#### What the task asks
Only one stretch of the data below is wanted: the lines from the one with "[button] (34, 44)" through the one with "Core Equipment & Supplies", repeated exactly.

++++

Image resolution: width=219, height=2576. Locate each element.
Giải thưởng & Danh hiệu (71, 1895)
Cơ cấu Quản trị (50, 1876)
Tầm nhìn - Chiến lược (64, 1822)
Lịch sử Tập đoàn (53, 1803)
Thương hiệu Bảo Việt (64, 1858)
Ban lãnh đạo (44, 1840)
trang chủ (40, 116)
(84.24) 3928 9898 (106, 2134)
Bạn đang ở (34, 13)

++++

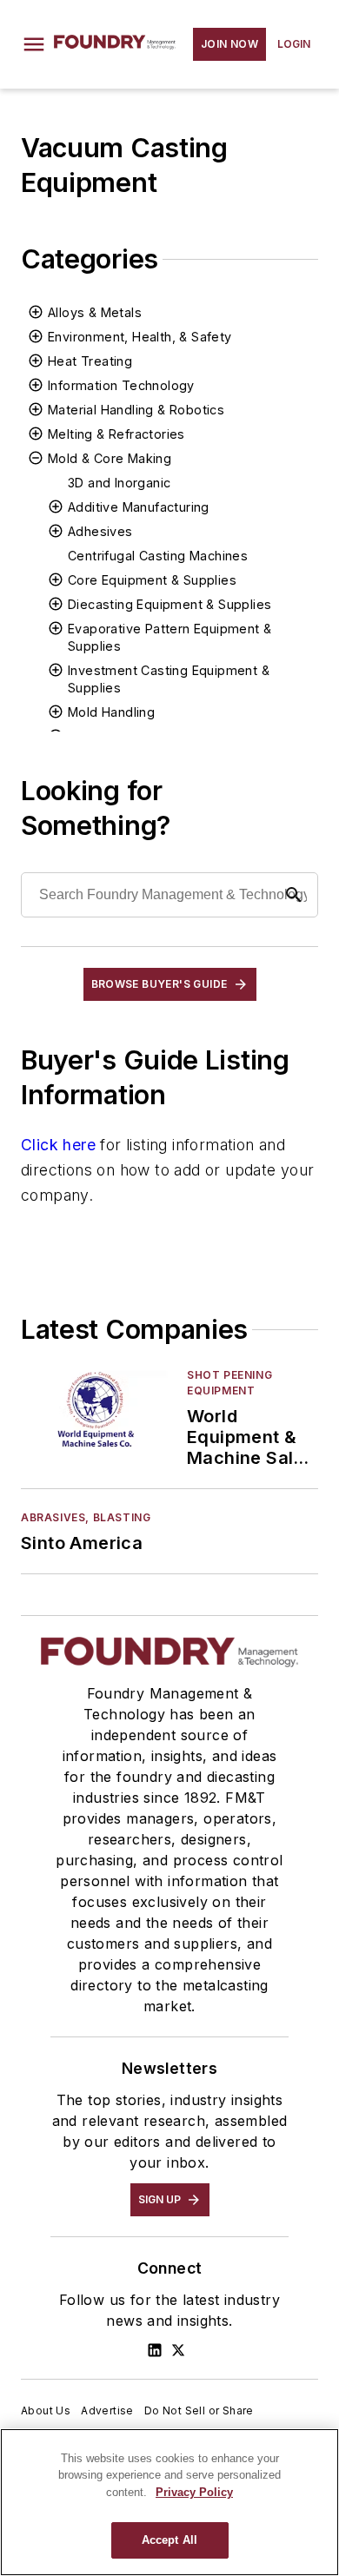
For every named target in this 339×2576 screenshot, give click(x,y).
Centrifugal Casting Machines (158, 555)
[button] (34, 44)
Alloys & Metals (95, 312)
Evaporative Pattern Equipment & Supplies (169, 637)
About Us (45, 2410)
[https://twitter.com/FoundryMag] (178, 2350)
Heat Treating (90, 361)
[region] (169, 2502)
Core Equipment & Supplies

++++

#### The completed task
[button] (34, 44)
Alloys & Metals (95, 312)
Evaporative Pattern Equipment & Supplies (169, 637)
About Us (45, 2410)
[https://twitter.com/FoundryMag] (178, 2350)
Heat Treating (90, 361)
[region] (169, 2502)
Core Equipment & Supplies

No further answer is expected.